Note the displacement of fat from the orbit into the maxillary sinus in this case, and you can predict that this particular fracture is chronic because there's no fluid or blood products in the maxillary sinus. This patient had an acute left sided orbital blowout fracture. Note the displaced fragment from the inferior orbit and that the fracture is easier to recognize on coronal reconstruction.

The soft tissue or blood around the displaced fragment of the orbital floor is typical with an acute fracture. You see evidence of a fracture on this image on your right? It's hard to see. The coronal reconstruction on your left reveals that this patient has a fracture of the right mandible. That resulted in dislocation of the same side mandibular condyle that is displaced out of the condylar fossa at the skull base.

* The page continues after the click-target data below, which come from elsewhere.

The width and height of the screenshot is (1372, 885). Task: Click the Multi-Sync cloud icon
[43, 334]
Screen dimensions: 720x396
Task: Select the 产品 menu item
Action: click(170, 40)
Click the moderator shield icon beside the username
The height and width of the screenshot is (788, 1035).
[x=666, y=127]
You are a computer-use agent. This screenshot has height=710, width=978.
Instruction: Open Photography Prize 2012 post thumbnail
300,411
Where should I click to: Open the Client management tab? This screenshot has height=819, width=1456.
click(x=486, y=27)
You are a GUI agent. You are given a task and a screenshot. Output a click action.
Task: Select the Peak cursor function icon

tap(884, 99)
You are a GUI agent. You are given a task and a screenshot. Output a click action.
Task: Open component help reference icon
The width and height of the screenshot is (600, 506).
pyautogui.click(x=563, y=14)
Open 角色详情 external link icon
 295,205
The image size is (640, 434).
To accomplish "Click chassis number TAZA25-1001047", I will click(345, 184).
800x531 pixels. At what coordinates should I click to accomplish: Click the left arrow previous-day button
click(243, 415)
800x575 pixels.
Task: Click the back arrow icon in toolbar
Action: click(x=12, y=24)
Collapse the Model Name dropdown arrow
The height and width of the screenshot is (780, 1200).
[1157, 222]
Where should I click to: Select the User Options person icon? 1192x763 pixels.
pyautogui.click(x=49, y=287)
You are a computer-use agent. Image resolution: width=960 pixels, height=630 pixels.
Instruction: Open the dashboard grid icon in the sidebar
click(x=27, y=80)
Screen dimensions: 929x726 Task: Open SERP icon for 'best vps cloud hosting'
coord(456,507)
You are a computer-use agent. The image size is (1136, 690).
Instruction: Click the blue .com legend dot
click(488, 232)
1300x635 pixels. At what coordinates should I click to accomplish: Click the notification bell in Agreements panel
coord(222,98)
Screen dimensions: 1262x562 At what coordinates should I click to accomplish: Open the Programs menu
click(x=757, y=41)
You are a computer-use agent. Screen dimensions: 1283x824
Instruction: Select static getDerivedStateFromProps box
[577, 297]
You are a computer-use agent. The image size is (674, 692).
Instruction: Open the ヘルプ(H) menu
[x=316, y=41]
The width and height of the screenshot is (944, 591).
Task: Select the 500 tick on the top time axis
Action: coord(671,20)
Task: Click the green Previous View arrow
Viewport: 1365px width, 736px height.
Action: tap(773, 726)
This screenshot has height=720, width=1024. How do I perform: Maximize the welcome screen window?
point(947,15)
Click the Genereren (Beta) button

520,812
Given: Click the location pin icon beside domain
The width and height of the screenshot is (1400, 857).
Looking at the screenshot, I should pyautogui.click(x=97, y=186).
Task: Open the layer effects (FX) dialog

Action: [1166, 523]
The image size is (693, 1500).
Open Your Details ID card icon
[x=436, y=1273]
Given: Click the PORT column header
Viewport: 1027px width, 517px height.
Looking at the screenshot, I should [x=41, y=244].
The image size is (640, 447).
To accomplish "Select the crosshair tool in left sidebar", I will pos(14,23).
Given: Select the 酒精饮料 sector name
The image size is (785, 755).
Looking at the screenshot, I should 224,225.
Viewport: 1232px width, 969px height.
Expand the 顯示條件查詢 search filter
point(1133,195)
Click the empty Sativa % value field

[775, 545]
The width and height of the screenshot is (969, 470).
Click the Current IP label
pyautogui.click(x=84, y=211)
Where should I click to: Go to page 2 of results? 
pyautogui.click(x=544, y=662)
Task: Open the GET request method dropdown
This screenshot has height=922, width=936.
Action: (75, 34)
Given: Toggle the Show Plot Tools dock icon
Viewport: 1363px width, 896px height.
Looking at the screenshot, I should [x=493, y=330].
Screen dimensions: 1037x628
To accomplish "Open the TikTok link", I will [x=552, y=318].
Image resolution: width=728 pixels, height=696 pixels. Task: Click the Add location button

That finding is frequently missed on the axial image. An unusual location of the mandibular condyle is this sign of a possible mandibular fracture, so look for this sign on CT scans in trauma patients. A fracture of the medial occipital condyle is another fracture that's commonly missed but important to look for since it implies an injury to the stabilizing ligaments, in this case the alar ligament that can lead to late instability.

Your chances of identifying a skull fracture will be improved by optimizing the way you review the CT scan images in trauma patients. Take the time to review bone filtered images and rather than use coronal imaging only when you have a question on the axial imaging, review them with the same attention you devoted to the axial views. That's because many traumatic scull and facial fractures can only be perceived when viewed in the coronal plane.